Of Thailand’s nearly 400,000 prisoners nationwide, 70% are being jailed for drug offenses, according to Thailand’s National Human Rights Commission (NHRC) and the Thailand Institute of Justice (TIJ).
More specifically, 70% of imprisoned men are there on drug charges, compared to 87% of women.
Thailand currently has the sixth-largest prison population in the world, despite having only 20th-largest population worldwide.
It also has the highest prisoner count in Southeast Asia, while only coming in at third in the region in population.
The reason for Thailand’s continually rising prison population in recent years, according to Thailand criminal defense attorneys, largely stems from a renewed crackdown in the War on Drugs in the country, especially targeting methamphetamine.

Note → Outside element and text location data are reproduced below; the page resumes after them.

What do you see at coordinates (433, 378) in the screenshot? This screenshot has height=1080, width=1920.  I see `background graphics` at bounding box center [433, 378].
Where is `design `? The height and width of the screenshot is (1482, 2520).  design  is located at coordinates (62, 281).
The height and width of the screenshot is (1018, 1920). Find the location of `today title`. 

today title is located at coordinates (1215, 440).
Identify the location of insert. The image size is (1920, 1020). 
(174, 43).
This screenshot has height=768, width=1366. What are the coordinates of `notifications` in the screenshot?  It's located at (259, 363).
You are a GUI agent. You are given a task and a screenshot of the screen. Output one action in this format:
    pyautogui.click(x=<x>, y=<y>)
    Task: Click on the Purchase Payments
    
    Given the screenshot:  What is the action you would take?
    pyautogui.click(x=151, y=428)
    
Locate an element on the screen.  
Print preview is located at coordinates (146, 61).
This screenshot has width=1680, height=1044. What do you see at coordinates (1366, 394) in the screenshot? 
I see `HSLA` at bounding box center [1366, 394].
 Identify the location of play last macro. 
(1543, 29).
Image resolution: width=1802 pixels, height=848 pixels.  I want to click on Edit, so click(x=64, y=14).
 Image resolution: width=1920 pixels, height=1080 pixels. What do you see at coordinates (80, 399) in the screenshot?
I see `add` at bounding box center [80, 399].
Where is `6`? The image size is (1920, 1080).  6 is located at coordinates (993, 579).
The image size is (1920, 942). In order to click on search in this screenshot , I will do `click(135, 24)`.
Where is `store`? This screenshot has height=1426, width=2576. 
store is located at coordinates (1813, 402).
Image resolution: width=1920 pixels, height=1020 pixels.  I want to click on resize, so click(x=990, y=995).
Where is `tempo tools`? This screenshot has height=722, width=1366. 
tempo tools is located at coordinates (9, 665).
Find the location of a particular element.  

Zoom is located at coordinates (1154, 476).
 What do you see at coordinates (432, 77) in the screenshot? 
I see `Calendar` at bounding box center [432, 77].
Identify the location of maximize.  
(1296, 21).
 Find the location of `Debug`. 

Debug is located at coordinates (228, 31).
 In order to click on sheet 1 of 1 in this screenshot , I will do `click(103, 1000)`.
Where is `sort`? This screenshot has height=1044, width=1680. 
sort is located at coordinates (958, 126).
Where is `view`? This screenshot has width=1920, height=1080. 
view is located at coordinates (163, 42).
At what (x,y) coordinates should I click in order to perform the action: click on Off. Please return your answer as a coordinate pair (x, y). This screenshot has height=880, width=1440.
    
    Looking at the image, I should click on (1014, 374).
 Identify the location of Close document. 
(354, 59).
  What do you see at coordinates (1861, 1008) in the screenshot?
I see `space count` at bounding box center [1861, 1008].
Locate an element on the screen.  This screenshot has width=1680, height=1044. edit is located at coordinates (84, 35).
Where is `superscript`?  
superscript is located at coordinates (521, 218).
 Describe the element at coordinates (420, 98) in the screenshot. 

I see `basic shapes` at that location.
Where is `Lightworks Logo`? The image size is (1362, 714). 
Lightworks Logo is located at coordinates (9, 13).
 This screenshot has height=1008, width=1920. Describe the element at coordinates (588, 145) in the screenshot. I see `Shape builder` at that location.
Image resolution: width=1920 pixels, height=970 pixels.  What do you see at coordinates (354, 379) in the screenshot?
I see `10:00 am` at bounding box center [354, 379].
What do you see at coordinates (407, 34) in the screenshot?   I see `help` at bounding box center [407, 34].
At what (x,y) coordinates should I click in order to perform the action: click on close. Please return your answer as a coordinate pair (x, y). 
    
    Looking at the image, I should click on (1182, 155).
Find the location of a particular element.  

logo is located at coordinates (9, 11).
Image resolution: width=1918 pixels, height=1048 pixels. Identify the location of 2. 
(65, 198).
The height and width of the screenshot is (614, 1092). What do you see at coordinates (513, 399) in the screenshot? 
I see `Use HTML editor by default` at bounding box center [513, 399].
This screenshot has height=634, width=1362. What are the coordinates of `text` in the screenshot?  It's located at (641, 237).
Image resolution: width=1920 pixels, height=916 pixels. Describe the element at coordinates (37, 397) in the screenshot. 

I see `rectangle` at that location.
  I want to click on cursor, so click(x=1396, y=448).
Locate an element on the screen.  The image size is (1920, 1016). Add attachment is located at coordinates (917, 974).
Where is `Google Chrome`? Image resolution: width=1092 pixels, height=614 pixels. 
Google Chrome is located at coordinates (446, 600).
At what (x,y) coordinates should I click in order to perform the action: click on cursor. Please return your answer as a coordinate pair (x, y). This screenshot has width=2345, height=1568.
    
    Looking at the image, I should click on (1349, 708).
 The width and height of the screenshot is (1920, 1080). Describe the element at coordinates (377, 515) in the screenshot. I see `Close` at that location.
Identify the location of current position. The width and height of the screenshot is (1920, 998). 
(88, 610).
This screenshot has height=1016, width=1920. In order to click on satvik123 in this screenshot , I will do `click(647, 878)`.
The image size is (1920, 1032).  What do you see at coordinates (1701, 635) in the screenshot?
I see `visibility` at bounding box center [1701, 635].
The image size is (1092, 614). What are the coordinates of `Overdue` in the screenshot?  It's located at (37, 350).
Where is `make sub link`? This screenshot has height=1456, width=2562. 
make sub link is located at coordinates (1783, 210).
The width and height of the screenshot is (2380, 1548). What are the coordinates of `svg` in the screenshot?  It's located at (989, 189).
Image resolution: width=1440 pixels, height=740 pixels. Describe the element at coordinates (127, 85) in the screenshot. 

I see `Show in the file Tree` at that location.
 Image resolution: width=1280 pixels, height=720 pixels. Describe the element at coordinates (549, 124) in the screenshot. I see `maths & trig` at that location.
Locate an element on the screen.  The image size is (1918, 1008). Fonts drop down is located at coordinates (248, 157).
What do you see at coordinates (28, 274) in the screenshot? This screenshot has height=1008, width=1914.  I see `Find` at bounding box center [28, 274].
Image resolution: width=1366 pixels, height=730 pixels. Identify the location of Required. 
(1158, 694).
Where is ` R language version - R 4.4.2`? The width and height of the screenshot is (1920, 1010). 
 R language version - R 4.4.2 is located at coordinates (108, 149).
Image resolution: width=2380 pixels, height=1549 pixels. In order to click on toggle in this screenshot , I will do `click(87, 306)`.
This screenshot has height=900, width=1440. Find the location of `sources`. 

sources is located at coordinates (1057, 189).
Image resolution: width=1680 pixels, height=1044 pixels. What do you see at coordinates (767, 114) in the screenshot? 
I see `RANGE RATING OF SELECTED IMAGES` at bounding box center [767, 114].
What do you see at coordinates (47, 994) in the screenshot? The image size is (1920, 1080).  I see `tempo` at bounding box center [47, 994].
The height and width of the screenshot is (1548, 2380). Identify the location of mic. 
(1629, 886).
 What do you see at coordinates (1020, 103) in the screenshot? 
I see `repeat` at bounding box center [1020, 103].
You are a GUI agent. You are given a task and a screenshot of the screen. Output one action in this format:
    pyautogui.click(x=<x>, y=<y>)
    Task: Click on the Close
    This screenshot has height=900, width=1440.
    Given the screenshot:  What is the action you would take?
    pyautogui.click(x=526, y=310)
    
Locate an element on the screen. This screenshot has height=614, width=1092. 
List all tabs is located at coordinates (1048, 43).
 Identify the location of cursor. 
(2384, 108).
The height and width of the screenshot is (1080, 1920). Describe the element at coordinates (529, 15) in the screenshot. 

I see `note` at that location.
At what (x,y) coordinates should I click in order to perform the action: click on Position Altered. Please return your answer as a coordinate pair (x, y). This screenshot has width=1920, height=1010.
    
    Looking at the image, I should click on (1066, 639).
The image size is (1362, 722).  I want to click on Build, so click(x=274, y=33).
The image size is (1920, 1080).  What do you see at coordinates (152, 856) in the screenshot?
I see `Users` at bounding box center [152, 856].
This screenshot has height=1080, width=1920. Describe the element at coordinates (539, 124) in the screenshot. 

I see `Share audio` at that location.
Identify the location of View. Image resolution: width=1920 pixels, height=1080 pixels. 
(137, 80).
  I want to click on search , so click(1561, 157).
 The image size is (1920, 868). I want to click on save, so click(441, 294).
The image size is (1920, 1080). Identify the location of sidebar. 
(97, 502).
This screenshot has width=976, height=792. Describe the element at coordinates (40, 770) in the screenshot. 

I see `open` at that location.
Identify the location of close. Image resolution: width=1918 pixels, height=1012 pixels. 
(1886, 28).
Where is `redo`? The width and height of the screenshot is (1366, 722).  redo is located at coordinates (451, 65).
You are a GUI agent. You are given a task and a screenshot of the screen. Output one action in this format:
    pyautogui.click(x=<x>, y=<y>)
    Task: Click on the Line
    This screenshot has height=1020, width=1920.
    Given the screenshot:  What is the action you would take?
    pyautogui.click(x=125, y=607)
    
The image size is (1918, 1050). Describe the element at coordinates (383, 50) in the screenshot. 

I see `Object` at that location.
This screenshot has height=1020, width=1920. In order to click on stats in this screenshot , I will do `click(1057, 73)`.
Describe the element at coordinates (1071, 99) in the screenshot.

Meth usage has spiked in popularity recently in the region due to its relatively cheap cost and easy accessibility.
A strict amendment to Thailand’s drug laws, in essence, made jail-time a mandatory punishment for those caught even possessing small amounts of the harmful drug.
Thailand’s prisons are extremely overcrowded and under-funded, which has led to notoriously bad prison conditions in the country.
Prisons in Thailand are only suitable to house around 120,000 inmates.
In the early 2000s, Thailand had seemed to figure out its overcrowding problem when it switched to rehabilitation-focused solutions rather than punitive measures.
Sending drug abusers and small-time dealers to state-subsidized rehabilitation centers shrunk the number of inmates all the way to 160,000.
That all ended though when former PM Thaksin Shinawatra revamped the country’s Drug War and began extreme enforcement of the country’s draconian Narcotics Act.